═════ Text passage
Friday, February 19, 2010

C#: Exceptions are slllooooowwwww

Exceptions, eh? I've always avoided them in high performace code, because everyone knows they're slow. I have never actually bothered testing this though, relying on cleverer and more dedicated people than me doing the grunt work.

Currently, I am writing a high throughput application that performs actions based on a passed in "verb".

Normally, I deal with this by setting up the verbs as an enum and using Enum.Parse() to return the verb and check it is valid at the same time.

I had no idea how quick Enum.Parse() actually is, so decided to test it.

The testing code uses the handy System.Diagnostics.Stopwatch class. It uses an enum containing 3 names, and creates a List<String> of 500,000 of each of those three values; so 1,500,000 strings in total.

The code the loops through the array and converts the strings to the enum values using either Enum.Parse() or hardcoded if / else constructs using String.Compare(String, String, StringComparison).

I also tossed a switch statement in there; usually I avoid them because I find the syntax ugly and opaque, but I read on an MS blog that switches on strings are converted to a hash comparison, so I though if that was true it may be worth checking for speed against the if / else. The switch used String.ToUpper() in the checking loop to provide case-insensitivity.

I then repeated the tests, but this time with every string an invalid enum value. Obviously with the Enum.Parse() this requires catching an exception, and with the other two just an extra condition, in all cases just setting a private member bool flag.

Here are the results:

DoTheEnumThing()

Enum.Parse
00:00:08.64

if/else
00:00:03.48

switch
00:00:02.53

DoTheEnumThingWithErrors()

Enum.Parse
00:05:15.11

if/else
00:00:05.63

switch
00:00:02.74

I think that pretty conclusively demonstrates that exception handling is slow. You certainly wouldn't want to use it in a high throughput situation where you were expecting a lot of invalid values to be passed. The switch is appreciably faster than the if / else, so this hardcoded solution, though ugly, is definitely the speediest way to go.
══════════
═════ Record excerpts
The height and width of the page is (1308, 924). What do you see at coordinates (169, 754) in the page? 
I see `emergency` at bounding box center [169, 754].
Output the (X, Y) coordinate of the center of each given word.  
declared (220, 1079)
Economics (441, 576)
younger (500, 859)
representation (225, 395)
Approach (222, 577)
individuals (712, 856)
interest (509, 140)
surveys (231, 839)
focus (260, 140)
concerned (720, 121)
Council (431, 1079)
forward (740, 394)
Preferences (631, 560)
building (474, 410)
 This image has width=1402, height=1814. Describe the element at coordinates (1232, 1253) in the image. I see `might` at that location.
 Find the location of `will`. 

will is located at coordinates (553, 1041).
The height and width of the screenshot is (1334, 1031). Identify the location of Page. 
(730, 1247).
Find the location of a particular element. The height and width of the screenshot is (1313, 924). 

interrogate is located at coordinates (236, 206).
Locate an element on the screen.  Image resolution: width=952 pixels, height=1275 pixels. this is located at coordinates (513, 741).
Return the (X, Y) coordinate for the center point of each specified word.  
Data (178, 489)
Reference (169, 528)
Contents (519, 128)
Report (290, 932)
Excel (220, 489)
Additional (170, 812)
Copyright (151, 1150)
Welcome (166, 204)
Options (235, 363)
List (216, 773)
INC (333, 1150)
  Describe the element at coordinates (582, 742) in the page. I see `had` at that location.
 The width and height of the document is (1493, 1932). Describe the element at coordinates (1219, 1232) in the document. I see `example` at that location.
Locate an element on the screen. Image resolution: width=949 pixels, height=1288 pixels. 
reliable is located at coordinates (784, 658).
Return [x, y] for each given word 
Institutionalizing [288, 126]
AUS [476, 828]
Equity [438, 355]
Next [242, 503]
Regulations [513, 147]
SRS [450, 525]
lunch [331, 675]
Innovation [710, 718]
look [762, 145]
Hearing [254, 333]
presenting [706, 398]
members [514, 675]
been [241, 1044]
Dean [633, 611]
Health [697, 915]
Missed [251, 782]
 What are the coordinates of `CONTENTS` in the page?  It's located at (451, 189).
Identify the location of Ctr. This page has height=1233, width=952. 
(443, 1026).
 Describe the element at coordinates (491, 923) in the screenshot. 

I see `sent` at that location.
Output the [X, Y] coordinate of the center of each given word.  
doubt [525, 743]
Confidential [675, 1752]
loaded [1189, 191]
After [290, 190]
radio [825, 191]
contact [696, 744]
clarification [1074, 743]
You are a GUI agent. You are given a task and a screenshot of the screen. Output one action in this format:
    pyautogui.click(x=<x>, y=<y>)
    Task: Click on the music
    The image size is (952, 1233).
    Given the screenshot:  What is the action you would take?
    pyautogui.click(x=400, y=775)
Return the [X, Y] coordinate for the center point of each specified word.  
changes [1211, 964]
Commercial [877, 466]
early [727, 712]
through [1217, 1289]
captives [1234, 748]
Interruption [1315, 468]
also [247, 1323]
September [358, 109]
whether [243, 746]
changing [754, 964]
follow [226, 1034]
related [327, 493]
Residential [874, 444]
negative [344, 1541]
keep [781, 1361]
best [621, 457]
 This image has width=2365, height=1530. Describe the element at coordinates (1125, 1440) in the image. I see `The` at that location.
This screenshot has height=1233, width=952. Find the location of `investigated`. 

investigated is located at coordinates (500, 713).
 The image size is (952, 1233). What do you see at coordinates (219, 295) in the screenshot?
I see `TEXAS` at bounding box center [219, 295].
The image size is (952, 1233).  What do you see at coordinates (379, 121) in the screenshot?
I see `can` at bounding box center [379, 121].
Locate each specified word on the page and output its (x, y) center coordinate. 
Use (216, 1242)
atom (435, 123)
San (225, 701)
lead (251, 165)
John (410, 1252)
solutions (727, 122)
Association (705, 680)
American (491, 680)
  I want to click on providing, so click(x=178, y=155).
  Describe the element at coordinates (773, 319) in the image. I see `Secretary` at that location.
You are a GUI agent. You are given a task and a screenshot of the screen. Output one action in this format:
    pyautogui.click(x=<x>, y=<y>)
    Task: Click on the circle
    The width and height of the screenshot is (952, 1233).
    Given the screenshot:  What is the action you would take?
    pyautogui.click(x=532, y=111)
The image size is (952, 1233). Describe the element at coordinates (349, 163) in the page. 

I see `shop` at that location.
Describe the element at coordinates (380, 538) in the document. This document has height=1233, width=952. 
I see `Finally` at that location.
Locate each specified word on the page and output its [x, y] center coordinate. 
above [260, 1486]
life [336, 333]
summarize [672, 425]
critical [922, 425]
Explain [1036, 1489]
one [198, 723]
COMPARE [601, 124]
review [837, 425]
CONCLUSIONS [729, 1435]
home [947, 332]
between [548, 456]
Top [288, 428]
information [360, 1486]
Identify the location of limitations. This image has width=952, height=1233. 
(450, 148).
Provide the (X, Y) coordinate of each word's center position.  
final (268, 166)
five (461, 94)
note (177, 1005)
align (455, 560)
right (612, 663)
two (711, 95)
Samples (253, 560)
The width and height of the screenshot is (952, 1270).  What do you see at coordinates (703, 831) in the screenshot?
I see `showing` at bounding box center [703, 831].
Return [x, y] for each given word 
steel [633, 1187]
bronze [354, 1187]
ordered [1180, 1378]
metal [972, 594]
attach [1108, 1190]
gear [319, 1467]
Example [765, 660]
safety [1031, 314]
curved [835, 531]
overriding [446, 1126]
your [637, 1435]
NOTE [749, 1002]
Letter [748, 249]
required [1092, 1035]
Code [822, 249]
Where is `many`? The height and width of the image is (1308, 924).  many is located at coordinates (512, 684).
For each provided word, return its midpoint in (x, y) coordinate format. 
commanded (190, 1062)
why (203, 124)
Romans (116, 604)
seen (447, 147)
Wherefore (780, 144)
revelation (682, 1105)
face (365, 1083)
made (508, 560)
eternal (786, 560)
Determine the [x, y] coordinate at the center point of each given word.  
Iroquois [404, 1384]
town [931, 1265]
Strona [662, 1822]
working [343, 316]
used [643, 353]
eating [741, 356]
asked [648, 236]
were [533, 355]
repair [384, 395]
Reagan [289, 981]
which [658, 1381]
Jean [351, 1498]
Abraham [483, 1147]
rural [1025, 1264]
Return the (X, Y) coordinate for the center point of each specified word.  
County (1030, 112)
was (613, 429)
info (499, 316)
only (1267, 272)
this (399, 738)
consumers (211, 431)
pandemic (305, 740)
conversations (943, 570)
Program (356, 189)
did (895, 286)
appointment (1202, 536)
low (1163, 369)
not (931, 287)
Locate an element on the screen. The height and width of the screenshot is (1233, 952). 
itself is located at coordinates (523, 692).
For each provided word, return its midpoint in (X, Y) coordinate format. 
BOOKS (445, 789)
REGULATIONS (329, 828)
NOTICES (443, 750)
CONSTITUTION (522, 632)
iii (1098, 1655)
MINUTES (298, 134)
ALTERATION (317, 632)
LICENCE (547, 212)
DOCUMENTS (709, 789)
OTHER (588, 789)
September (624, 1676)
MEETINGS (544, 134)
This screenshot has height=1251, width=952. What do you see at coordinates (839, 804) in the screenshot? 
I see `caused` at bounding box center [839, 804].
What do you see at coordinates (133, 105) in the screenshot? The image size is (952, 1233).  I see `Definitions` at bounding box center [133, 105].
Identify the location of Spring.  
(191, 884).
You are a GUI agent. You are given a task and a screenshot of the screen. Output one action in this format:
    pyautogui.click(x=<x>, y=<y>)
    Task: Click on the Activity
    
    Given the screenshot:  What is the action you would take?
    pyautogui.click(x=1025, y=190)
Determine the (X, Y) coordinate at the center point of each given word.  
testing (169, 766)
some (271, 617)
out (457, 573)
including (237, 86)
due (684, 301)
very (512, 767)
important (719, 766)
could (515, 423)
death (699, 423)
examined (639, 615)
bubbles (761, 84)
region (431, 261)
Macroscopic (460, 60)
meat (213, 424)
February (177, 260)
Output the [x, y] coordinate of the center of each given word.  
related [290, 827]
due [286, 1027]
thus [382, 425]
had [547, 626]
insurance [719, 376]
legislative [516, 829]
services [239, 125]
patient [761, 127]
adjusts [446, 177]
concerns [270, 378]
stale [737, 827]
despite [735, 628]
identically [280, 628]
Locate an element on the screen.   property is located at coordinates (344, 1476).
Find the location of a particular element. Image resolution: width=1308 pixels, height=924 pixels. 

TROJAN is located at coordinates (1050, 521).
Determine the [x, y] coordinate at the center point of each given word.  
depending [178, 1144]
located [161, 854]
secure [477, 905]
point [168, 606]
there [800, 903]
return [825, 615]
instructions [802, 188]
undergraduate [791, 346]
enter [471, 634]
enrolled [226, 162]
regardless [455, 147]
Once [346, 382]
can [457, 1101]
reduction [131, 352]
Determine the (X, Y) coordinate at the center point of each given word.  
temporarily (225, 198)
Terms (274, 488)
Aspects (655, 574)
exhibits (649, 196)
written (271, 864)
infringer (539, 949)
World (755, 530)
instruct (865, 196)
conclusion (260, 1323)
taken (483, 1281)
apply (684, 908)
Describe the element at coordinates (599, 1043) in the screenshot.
══════════
# Requirement A
Set down, word for word, the part of the blog post on C# exceptions above that opens with the words containing "I had no idea" and closes with "strings in total.".
# Requirement B
According to the blog post on C# exceptions above, how long did the Enum.Parse test take when every string was an invalid enum value?
# Requirement C
List every approach the blog post on C# exceptions above compares for converting strings to enum values.

# Answer space A
I had no idea how quick Enum.Parse() actually is, so decided to test it.

The testing code uses the handy System.Diagnostics.Stopwatch class. It uses an enum containing 3 names, and creates a List<String> of 500,000 of each of those three values; so 1,500,000 strings in total.

# Answer space B
It took 00:05:15.11.

# Answer space C
- Enum.Parse()
- Hardcoded if / else constructs using String.Compare(String, String, StringComparison)
- A switch statement, with String.ToUpper() used for case-insensitivity